---- Text segment

Posted on 10/19/2008 9:00:44 AM PDT by dayglored
Microsoft has been awarded a patent for automatically censoring speech and other audio, by removing or obscuring "undesired words or phrases". Here's the abstract from the patent:
An input audio data stream comprising speech is processed by an automatic censoring filter in either a real-time mode, or a batch mode, producing censored speech that has been altered so that undesired words or phrases are either unintelligible or inaudible.The automatic censoring filter employs a lattice comprising either phonemes and/or words derived from phonemes for comparison against corresponding phonemes or words included in undesired speech data. If the probability that a phoneme or word in the input audio data stream matches a corresponding phoneme or word in the undesired speech data is greater than a probability threshold, the input audio data stream is altered so that the undesired word or a phrase comprising a plurality of such words is unintelligible or inaudible. The censored speech can either be stored or made available to an audience in real-time.
(Excerpt) Read more at patft.uspto.gov ...
But in another sense, it's radically different -- there's no "bleep" to tell you something has been censored.

--------
---- Data

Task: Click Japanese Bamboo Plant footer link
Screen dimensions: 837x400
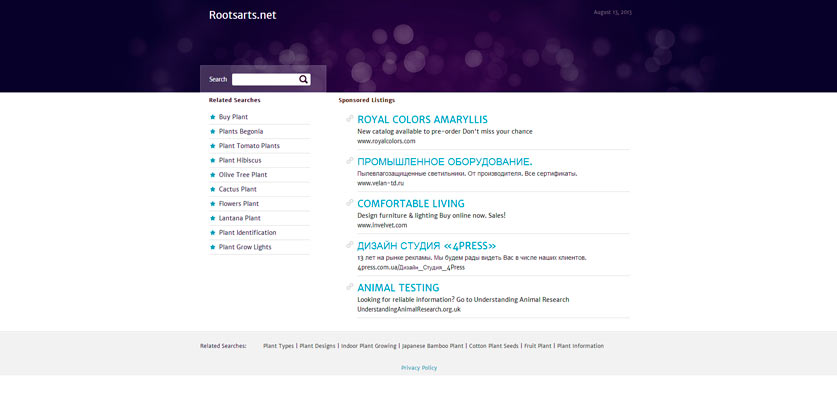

--------

• Parts of the exercise:
1) In the post about Microsoft's censoring patent, what two modes can the automatic censoring filter use to process an input audio data stream?
2) Condense the paragraph beginning "An input audio data stream comprising speech" from the post about Microsoft's censoring patent, keeping its main facts.
3) Update the post about Microsoft's censoring patent: reproduce it from "(Excerpt) Read more" up to and including "has been censored.", changing "bleep" to "beep".

• Answers to the tasks:
1) A real-time mode or a batch mode.

2) An automatic censoring filter processes an input audio stream of speech, in real time or in batch mode, and alters undesired words or phrases so they are unintelligible or inaudible. It compares a lattice of phonemes and/or words derived from phonemes against undesired speech data. When the probability of a match exceeds a threshold, the stream is altered to obscure that word or phrase. The censored speech can be stored or made available to an audience in real time.

3)
(Excerpt) Read more at patft.uspto.gov ...
But in another sense, it's radically different -- there's no "beep" to tell you something has been censored.